§ **Passage to read**
+--

Open magnattic opened this issue 1 year ago • 5 comments

Problem description:

  • Having multiple versions of @testing-library/dom in the same project leads to bugs that are hard to catch, like confusing act warnings
  • To avoid this, we have to make sure that only one version of @testing-library/dom is installed
  • This is made hard by these facts:
    • @testing-library/dom is a dependency to @testing-library/react
    • @testing-library/user-event has a peer dependency to @testing-library/dom
    • When using yarn pnp in strict mode, a package can only access a peer dependency if the direct parent has the package as a dependency (which makes sense)

So if I use both @testing-library/react and @testing-library/user-event (a common use case), my dependency tree needs to look like this right now:

my-project@npm:1.0.0
│  ├─ @testing-library/dom@npm:8.16.0     <--- possible conflict!
│  ├─ @testing-library/user-event@npm:14.2.5
│  ├─ @testing-library/react@npm:13.3.0
│  │  └─ @testing-library/dom@npm:8.16.0  <--- possible conflict!

And now it's easy for the two versions of @testing-library/dom to diverge, leading to bugs. I have to use solutions like yarn's resolutions field to keep them in sync.

+--

§ **Dataset extract**

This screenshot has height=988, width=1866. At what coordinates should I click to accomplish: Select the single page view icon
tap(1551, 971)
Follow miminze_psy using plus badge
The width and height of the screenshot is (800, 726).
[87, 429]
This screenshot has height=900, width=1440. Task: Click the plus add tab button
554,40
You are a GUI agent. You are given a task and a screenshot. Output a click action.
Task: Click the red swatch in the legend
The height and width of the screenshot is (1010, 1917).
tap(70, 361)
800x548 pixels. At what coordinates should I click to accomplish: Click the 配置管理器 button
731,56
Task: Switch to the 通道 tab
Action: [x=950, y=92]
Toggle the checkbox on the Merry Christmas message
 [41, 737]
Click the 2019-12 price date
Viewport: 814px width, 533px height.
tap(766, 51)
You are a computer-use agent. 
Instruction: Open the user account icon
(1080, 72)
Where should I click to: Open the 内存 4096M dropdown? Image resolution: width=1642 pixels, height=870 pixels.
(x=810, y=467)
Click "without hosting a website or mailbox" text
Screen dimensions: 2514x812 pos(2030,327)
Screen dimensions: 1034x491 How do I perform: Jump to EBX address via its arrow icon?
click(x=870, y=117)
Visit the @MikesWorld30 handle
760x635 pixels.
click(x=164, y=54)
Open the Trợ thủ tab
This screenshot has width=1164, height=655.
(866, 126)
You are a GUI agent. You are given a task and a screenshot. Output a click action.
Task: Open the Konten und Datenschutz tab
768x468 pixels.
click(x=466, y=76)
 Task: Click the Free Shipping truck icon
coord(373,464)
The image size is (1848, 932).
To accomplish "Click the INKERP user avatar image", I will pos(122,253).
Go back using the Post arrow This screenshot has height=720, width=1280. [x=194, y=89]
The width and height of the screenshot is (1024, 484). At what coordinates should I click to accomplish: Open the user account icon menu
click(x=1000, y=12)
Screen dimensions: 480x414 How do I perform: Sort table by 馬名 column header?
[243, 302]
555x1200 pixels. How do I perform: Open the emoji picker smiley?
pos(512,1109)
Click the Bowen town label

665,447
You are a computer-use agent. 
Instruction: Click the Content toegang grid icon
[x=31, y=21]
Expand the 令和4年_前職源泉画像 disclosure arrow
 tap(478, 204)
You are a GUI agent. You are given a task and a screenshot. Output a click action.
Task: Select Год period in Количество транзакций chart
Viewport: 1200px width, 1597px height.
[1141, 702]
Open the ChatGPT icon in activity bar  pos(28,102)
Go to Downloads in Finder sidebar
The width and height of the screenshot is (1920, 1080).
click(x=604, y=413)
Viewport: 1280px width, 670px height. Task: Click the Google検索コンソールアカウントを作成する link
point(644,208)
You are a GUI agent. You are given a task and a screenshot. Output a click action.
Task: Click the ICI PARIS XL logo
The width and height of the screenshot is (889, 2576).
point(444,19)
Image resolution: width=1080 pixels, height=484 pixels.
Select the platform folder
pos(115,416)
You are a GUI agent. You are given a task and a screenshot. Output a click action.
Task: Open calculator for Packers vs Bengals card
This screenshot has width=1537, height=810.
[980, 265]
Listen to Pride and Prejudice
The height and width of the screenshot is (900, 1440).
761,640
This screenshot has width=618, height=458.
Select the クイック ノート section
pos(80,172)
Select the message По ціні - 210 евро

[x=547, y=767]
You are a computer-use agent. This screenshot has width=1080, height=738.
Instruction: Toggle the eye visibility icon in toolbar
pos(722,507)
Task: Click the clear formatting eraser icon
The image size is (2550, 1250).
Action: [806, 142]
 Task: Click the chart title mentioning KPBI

+--

§ **Written request**
In the issue about duplicate @testing-library/dom versions, what kind of dependency does @testing-library/user-event have on @testing-library/dom? The entries play no part in this work.

§ **Solution**
A peer dependency.